I’d come to care more about “friends” than friendships.
I’d come to care more about engagement than relationship.
I’d come to care more about making followers than disciples.
Ugh: I’d even care more about that ‘p’ word (platform).
To be clear: I genuinely care about the people who connect with me on social media. Truly – I see it as a privilege. I marvel at how God can use social media to support, teach, encourage and empower people in their purposes and passions.
We have as much responsibility to steward social media well, as any other vehicle of ministry & discipleship.
But my “friends” aren’t my friends. I don’t take lightly that relative strangers let me into their lives through their Facebook and Twitter feeds. I don’t take for granted that they care (at all) to see snapshots of my life on Instagram.
I just don’t like that I’ve lost sight of the difference in significance; I don’t like that I’ve obsessed more about my platform than I’ve obeyed my purpose.
As much as I cherish my social-media communities, I haven’t cried on any of my followers’ shoulders. And none of them have pep-talked me through break-ups, or laughed with me over fro-yo and fond memories spanning ten years.
I’m also not opposed to social media – in fact, I’m grateful for what it’s made possible for me, since self-publishing my first book as a no-name new author. I’m just convicted about how I’ve put “platform building” on a pedestal.
In case you’re not familiar, platform – in the blogosphere and publishing world (including the Christian ones) – is essentially the quantification of your impact. It’s a quick way to take the pulse of a writer’s, ministry’s or business’ marketability.
For example, it helps a publisher gauge the profitability of partnering with an aspiring author – based on the number of likely customers within your immediate social-media audiences.
It’s become so normalized that it’s a standard part of almost every vetting process I now go through: from book-proposal templates, to business- or ministry-partner development. Platform has become an aggressive and unapologetic way of appraising the value of someone’s ministry and message.
Is that really a bad thing?
After all, ministries aren’t exempt from making smart business decisions, too – not if they want to thrive! It makes sense to make decisions that – for the same degree of effort, they will create a higher return on an investment of time and talent. I get it – as a Christian businesswoman, I even do it!
But, as much as I may understand the need to “build my platform,” and for as much as I may invest in doing just that – part of me still resents this method of valuation. Why? Because I don’t like how platform’s been known to trump message.
Consider, for example, the number of celebrities with large platforms – but not the most-edifying messages or modeling. They reach thousands or millions of people, but the message they offer isn’t necessarily a beneficial one to spread.
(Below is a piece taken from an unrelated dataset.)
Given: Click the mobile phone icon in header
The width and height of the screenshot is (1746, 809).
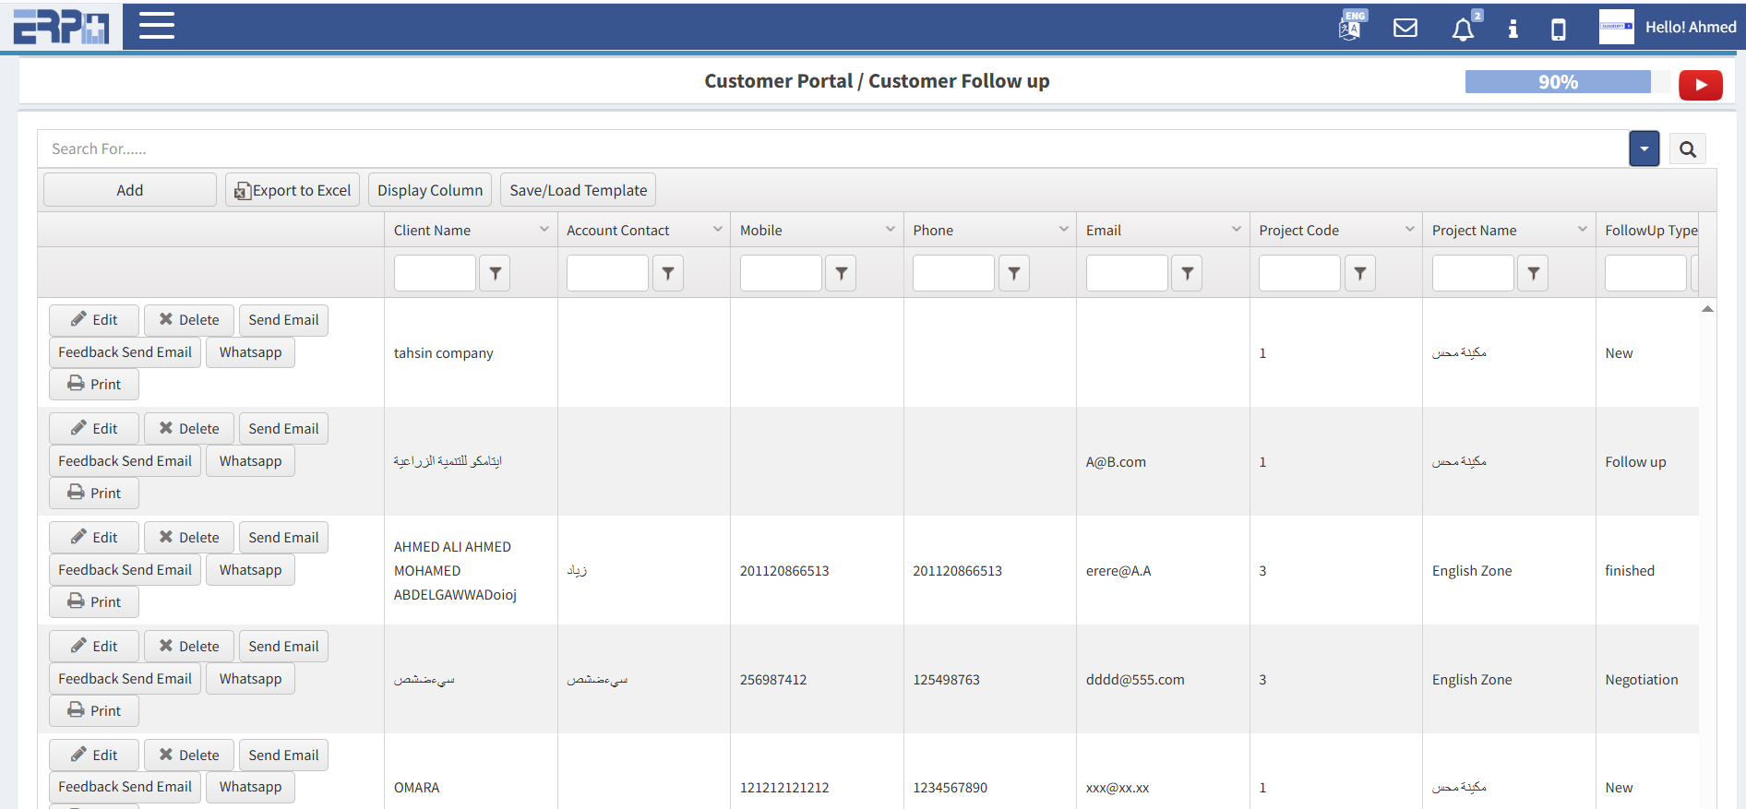Looking at the screenshot, I should point(1558,29).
It’s not just in secular celebrity, though:
It’s disheartening that it can be more important – even within the Church – for following to be something I build, instead of something I get to do by the grace of God!
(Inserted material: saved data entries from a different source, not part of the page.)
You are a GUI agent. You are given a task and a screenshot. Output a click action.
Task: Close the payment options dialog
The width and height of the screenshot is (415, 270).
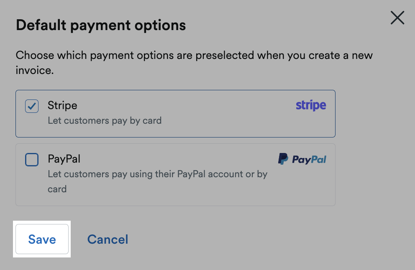click(397, 18)
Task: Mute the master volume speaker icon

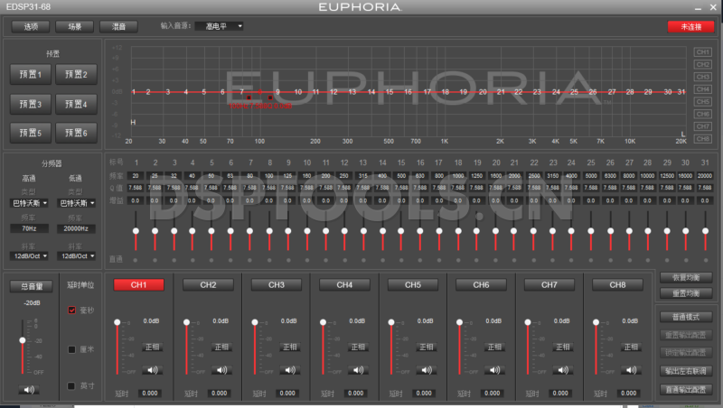Action: (x=31, y=389)
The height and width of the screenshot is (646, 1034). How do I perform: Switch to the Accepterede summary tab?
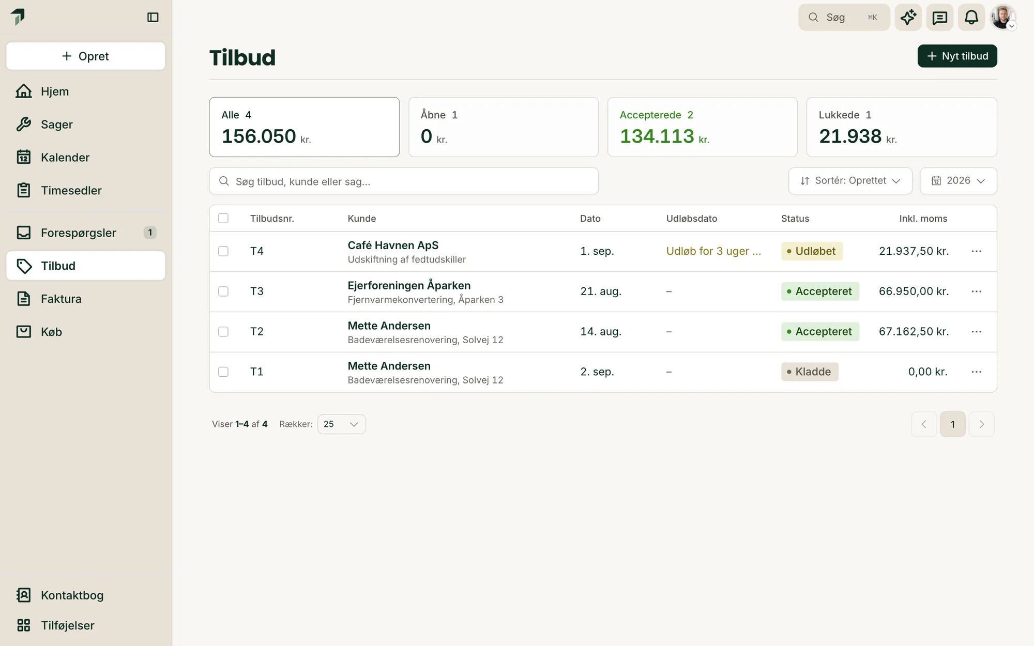click(x=702, y=127)
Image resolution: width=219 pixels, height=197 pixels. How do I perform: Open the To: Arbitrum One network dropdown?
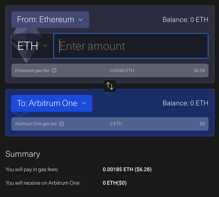click(52, 103)
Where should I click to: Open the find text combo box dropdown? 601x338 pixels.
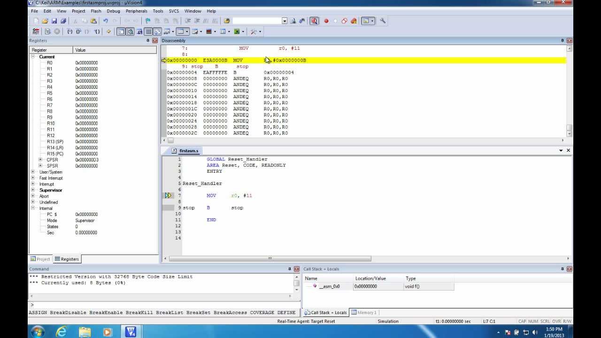pos(285,21)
I’m not sure where the balance is, yet, but I plan to continue wrestling with it. I intend to keep learning how to cultivate community through social media. And yes, I will even consider ways I can share hope, inspiration, and information with more people.
I just don’t want to care more about being noticed by people, than being used by God. I don’t want to confuse building a platform for building relationships. I’m tired of this idea that an audience of as-many-as-possible is more valuable than the Audience of One.
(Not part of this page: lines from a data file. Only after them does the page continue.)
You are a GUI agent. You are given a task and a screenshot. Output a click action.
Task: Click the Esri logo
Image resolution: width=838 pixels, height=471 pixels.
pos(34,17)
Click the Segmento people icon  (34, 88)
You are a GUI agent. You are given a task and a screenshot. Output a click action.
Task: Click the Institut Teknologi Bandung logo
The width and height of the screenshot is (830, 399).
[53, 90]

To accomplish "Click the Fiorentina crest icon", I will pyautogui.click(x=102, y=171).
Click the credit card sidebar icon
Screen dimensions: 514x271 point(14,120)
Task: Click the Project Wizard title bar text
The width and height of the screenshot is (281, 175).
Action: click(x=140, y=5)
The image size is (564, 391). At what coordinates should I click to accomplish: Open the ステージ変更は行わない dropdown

So I pray for the purification of my motives. I pray for renewed gratitude for my friends. And I pray for the humbling of my spirit – and for the submission of my heart to the Lord’s delight – not the world’s approval.
Rebecca Halton is a writer, author, entrepreneur, and yes, a social-media enthusiast. Her favorite ways to get away from Facebook and Twitter include coffee with friends, hiking or sports, and finding the nearest sources of French macarons.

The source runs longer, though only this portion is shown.